• **Requirement**: Output the records exactly. Include every line.

• **Data extract**:
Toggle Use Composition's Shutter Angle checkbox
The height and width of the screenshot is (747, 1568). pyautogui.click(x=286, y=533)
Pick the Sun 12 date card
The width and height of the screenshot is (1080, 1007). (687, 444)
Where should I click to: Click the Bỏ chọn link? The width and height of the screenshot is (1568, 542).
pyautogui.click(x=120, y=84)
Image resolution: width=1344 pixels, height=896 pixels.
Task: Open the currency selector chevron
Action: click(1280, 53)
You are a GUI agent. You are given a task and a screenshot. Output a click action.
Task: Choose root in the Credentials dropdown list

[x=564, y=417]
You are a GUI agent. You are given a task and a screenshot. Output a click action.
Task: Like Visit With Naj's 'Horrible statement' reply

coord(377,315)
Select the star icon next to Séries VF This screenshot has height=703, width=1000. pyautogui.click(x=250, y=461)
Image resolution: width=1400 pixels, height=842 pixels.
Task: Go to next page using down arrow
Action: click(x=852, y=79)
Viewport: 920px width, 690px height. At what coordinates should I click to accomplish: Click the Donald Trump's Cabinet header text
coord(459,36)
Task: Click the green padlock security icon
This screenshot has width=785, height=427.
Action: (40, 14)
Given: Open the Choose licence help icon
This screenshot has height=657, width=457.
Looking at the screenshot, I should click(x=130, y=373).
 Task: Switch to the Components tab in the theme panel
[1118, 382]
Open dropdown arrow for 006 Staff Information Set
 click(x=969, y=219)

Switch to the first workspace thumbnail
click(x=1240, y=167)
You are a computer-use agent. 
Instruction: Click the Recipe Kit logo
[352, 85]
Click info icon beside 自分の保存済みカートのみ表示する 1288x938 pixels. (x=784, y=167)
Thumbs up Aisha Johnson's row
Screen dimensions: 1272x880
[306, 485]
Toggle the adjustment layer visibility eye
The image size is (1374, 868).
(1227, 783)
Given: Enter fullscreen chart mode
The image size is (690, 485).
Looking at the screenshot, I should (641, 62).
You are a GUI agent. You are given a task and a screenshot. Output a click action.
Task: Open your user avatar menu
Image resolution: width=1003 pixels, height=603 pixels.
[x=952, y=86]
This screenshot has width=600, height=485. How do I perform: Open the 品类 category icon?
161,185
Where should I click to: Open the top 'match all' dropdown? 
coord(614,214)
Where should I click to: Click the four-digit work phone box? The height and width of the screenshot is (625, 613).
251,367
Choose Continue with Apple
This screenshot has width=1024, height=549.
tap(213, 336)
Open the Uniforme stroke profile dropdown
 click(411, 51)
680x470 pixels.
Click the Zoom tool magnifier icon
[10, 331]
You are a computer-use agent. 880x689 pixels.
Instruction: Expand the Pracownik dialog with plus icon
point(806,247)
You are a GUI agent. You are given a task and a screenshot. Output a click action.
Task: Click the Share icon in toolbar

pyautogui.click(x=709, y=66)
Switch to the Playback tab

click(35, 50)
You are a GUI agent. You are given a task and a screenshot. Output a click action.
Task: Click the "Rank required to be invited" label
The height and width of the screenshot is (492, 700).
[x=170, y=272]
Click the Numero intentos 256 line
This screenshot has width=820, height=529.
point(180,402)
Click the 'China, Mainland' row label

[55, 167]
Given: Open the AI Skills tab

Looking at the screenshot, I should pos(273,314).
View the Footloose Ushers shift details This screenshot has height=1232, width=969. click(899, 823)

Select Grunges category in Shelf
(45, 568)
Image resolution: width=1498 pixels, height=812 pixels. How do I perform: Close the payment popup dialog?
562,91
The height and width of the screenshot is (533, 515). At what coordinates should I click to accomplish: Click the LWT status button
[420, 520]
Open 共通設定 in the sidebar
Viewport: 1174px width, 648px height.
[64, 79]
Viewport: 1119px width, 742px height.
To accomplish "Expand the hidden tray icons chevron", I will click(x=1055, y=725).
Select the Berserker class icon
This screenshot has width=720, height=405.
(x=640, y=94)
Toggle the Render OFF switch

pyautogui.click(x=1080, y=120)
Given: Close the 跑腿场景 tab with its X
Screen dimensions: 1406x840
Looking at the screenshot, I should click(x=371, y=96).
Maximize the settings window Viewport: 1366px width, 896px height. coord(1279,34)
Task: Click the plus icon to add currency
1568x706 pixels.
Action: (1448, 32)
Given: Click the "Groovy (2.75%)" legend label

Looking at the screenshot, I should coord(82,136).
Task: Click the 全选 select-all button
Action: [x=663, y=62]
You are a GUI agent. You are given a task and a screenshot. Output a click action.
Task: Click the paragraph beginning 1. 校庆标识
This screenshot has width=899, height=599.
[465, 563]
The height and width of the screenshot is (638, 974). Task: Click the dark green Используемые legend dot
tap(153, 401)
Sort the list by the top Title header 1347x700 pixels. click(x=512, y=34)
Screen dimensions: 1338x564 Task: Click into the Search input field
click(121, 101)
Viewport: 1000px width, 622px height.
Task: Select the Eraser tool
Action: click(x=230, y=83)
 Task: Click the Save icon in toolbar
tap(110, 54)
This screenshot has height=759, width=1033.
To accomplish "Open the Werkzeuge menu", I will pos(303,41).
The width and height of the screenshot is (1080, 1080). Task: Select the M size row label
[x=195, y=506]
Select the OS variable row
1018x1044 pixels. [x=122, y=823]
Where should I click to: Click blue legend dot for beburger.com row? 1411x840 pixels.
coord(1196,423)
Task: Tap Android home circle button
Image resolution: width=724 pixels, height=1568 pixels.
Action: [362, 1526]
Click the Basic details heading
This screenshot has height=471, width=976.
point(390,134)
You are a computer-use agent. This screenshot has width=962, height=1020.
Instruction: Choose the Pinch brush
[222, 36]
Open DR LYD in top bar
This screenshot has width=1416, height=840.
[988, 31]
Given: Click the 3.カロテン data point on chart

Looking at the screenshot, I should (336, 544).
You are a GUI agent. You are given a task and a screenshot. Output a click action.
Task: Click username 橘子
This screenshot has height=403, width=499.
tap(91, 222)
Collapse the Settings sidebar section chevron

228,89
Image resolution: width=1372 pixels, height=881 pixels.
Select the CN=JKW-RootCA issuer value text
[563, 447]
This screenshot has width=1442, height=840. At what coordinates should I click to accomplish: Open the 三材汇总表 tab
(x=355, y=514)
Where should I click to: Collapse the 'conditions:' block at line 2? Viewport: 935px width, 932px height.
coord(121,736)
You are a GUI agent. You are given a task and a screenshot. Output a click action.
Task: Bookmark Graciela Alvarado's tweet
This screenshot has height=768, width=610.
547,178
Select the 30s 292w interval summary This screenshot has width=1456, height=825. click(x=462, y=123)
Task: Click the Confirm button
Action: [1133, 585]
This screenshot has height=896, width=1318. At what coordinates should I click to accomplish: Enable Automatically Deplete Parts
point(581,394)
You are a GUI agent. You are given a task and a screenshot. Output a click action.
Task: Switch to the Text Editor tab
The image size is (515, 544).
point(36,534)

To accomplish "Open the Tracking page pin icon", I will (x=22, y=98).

• **Answer to the exercise**:
Toggle Use Composition's Shutter Angle checkbox
The height and width of the screenshot is (747, 1568). pyautogui.click(x=286, y=533)
Pick the Sun 12 date card
The width and height of the screenshot is (1080, 1007). (687, 444)
Where should I click to: Click the Bỏ chọn link? The width and height of the screenshot is (1568, 542).
pyautogui.click(x=120, y=84)
Image resolution: width=1344 pixels, height=896 pixels.
Task: Open the currency selector chevron
Action: click(1280, 53)
You are a GUI agent. You are given a task and a screenshot. Output a click action.
Task: Choose root in the Credentials dropdown list

[x=564, y=417]
You are a GUI agent. You are given a task and a screenshot. Output a click action.
Task: Like Visit With Naj's 'Horrible statement' reply

coord(377,315)
Select the star icon next to Séries VF This screenshot has height=703, width=1000. pyautogui.click(x=250, y=461)
Image resolution: width=1400 pixels, height=842 pixels.
Task: Go to next page using down arrow
Action: click(x=852, y=79)
Viewport: 920px width, 690px height. At what coordinates should I click to accomplish: Click the Donald Trump's Cabinet header text
coord(459,36)
Task: Click the green padlock security icon
This screenshot has width=785, height=427.
Action: (40, 14)
Given: Open the Choose licence help icon
This screenshot has height=657, width=457.
Looking at the screenshot, I should click(x=130, y=373).
 Task: Switch to the Components tab in the theme panel
[1118, 382]
Open dropdown arrow for 006 Staff Information Set
 click(x=969, y=219)

Switch to the first workspace thumbnail
click(x=1240, y=167)
You are a computer-use agent. 
Instruction: Click the Recipe Kit logo
[352, 85]
Click info icon beside 自分の保存済みカートのみ表示する 1288x938 pixels. (x=784, y=167)
Thumbs up Aisha Johnson's row
Screen dimensions: 1272x880
[306, 485]
Toggle the adjustment layer visibility eye
The image size is (1374, 868).
(1227, 783)
Given: Enter fullscreen chart mode
The image size is (690, 485).
Looking at the screenshot, I should (641, 62).
You are a GUI agent. You are given a task and a screenshot. Output a click action.
Task: Open your user avatar menu
Image resolution: width=1003 pixels, height=603 pixels.
[x=952, y=86]
This screenshot has width=600, height=485. How do I perform: Open the 品类 category icon?
161,185
Where should I click to: Open the top 'match all' dropdown? 
coord(614,214)
Where should I click to: Click the four-digit work phone box? The height and width of the screenshot is (625, 613).
251,367
Choose Continue with Apple
This screenshot has width=1024, height=549.
tap(213, 336)
Open the Uniforme stroke profile dropdown
 click(411, 51)
680x470 pixels.
Click the Zoom tool magnifier icon
[10, 331]
You are a computer-use agent. 880x689 pixels.
Instruction: Expand the Pracownik dialog with plus icon
point(806,247)
You are a GUI agent. You are given a task and a screenshot. Output a click action.
Task: Click the Share icon in toolbar

pyautogui.click(x=709, y=66)
Switch to the Playback tab

click(35, 50)
You are a GUI agent. You are given a task and a screenshot. Output a click action.
Task: Click the "Rank required to be invited" label
The height and width of the screenshot is (492, 700).
[x=170, y=272]
Click the Numero intentos 256 line
This screenshot has width=820, height=529.
point(180,402)
Click the 'China, Mainland' row label

[55, 167]
Given: Open the AI Skills tab

Looking at the screenshot, I should pos(273,314).
View the Footloose Ushers shift details This screenshot has height=1232, width=969. click(899, 823)

Select Grunges category in Shelf
(45, 568)
Image resolution: width=1498 pixels, height=812 pixels. How do I perform: Close the payment popup dialog?
562,91
The height and width of the screenshot is (533, 515). At what coordinates should I click to accomplish: Click the LWT status button
[420, 520]
Open 共通設定 in the sidebar
Viewport: 1174px width, 648px height.
[64, 79]
Viewport: 1119px width, 742px height.
To accomplish "Expand the hidden tray icons chevron", I will click(x=1055, y=725).
Select the Berserker class icon
This screenshot has width=720, height=405.
(x=640, y=94)
Toggle the Render OFF switch

pyautogui.click(x=1080, y=120)
Given: Close the 跑腿场景 tab with its X
Screen dimensions: 1406x840
Looking at the screenshot, I should click(x=371, y=96).
Maximize the settings window Viewport: 1366px width, 896px height. coord(1279,34)
Task: Click the plus icon to add currency
1568x706 pixels.
Action: (1448, 32)
Given: Click the "Groovy (2.75%)" legend label

Looking at the screenshot, I should coord(82,136).
Task: Click the 全选 select-all button
Action: [x=663, y=62]
You are a GUI agent. You are given a task and a screenshot. Output a click action.
Task: Click the paragraph beginning 1. 校庆标识
This screenshot has width=899, height=599.
[465, 563]
The height and width of the screenshot is (638, 974). Task: Click the dark green Используемые legend dot
tap(153, 401)
Sort the list by the top Title header 1347x700 pixels. click(x=512, y=34)
Screen dimensions: 1338x564 Task: Click into the Search input field
click(121, 101)
Viewport: 1000px width, 622px height.
Task: Select the Eraser tool
Action: click(x=230, y=83)
 Task: Click the Save icon in toolbar
tap(110, 54)
This screenshot has height=759, width=1033.
To accomplish "Open the Werkzeuge menu", I will pos(303,41).
The width and height of the screenshot is (1080, 1080). Task: Select the M size row label
[x=195, y=506]
Select the OS variable row
1018x1044 pixels. [x=122, y=823]
Where should I click to: Click blue legend dot for beburger.com row? 1411x840 pixels.
coord(1196,423)
Task: Tap Android home circle button
Image resolution: width=724 pixels, height=1568 pixels.
Action: [362, 1526]
Click the Basic details heading
This screenshot has height=471, width=976.
point(390,134)
You are a computer-use agent. This screenshot has width=962, height=1020.
Instruction: Choose the Pinch brush
[222, 36]
Open DR LYD in top bar
This screenshot has width=1416, height=840.
[988, 31]
Given: Click the 3.カロテン data point on chart

Looking at the screenshot, I should (336, 544).
You are a GUI agent. You are given a task and a screenshot. Output a click action.
Task: Click username 橘子
This screenshot has height=403, width=499.
tap(91, 222)
Collapse the Settings sidebar section chevron

228,89
Image resolution: width=1372 pixels, height=881 pixels.
Select the CN=JKW-RootCA issuer value text
[563, 447]
This screenshot has width=1442, height=840. At what coordinates should I click to accomplish: Open the 三材汇总表 tab
(x=355, y=514)
Where should I click to: Collapse the 'conditions:' block at line 2? Viewport: 935px width, 932px height.
coord(121,736)
You are a GUI agent. You are given a task and a screenshot. Output a click action.
Task: Bookmark Graciela Alvarado's tweet
This screenshot has height=768, width=610.
547,178
Select the 30s 292w interval summary This screenshot has width=1456, height=825. click(x=462, y=123)
Task: Click the Confirm button
Action: [1133, 585]
This screenshot has height=896, width=1318. At what coordinates should I click to accomplish: Enable Automatically Deplete Parts
point(581,394)
You are a GUI agent. You are given a task and a screenshot. Output a click action.
Task: Switch to the Text Editor tab
The image size is (515, 544).
point(36,534)

To accomplish "Open the Tracking page pin icon", I will (x=22, y=98).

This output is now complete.